History will record that on Tuesday, Dec. 3, the U.S. House of Representatives Committee on the Judiciary met to consider the impeachment of Barack Hussein Obama. They didn't use that word, of course. Republican leaders frown on such labeling because it makes the House majority look, well, crazy.
It is, Rep. Steve King, R-Iowa, said from the dais, "the word that we don't like to say in this committee, and I'm not about to utter here in this particular hearing."
One of the majority's witnesses, Georgetown law professor Nicholas Rosenkranz, encouraged the Republicans not to be so shy. "I don't think you should be hesitant to speak the word in this room," he said. "A check on executive lawlessness is impeachment."
This gave the Republican lawmakers courage. "I'm often asked this," said Rep. Doug Collins of Georgia. "You got to go up there, and you just impeach him."

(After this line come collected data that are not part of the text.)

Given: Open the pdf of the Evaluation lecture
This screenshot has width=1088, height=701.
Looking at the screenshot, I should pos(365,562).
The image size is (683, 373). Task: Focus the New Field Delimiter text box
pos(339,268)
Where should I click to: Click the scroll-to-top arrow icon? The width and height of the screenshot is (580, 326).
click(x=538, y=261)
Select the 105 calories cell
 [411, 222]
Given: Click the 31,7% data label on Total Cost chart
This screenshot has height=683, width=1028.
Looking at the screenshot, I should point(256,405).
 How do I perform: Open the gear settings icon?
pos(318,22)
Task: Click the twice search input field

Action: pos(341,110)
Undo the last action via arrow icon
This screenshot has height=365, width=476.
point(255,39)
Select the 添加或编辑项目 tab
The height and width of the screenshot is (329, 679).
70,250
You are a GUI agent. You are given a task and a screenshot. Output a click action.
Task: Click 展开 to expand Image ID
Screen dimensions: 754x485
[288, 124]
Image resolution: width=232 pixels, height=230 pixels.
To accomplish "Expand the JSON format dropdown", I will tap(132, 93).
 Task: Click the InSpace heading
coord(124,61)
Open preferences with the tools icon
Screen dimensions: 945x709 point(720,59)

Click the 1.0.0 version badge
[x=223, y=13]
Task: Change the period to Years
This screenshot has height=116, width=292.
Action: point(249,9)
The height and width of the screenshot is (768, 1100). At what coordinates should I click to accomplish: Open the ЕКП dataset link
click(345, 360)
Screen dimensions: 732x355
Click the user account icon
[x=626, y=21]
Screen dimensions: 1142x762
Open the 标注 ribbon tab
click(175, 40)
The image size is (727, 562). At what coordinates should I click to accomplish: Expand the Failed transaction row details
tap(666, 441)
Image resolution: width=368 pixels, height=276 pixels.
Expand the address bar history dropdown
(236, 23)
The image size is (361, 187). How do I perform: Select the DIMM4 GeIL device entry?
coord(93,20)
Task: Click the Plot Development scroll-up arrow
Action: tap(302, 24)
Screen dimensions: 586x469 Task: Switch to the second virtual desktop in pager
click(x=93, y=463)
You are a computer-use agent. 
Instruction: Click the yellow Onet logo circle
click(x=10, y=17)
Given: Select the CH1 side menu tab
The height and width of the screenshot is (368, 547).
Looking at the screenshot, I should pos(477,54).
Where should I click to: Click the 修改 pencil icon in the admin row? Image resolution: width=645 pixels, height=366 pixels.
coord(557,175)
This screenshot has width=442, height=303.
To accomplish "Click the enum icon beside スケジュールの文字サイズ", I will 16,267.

Rep. Blake Farenthold of Texas, who has said there are enough votes in the House to impeach Obama, added: "We've also talked about the I-word, impeachment, which again I don't think would get past the Senate in the current climate . . . Is there anything else we can do?"
Why, yes, there is, congressman: You can hold hearings that accomplish nothing but allow you to sound fierce for your most rabid constituents.
The Republicans in the House know there is no chance of throwing this president from office. Yet at least 13 of the 22 Republicans on the panel have threatened or hinted at impeachment of Obama, his appointees or his allies in Congress. They've proposed this as the remedy to just about every dispute or political disagreement, from Syria to Obamacare.
Tuesday's hearing was titled "The President's Constitutional Duty to Faithfully Execute the Laws." The unanimous view among Republicans was that Obama had not done his duty, and it's true that this president has stretched the bounds of executive authority almost as much as his predecessor, whose abuses bothered Republicans much less (and Democrats much more).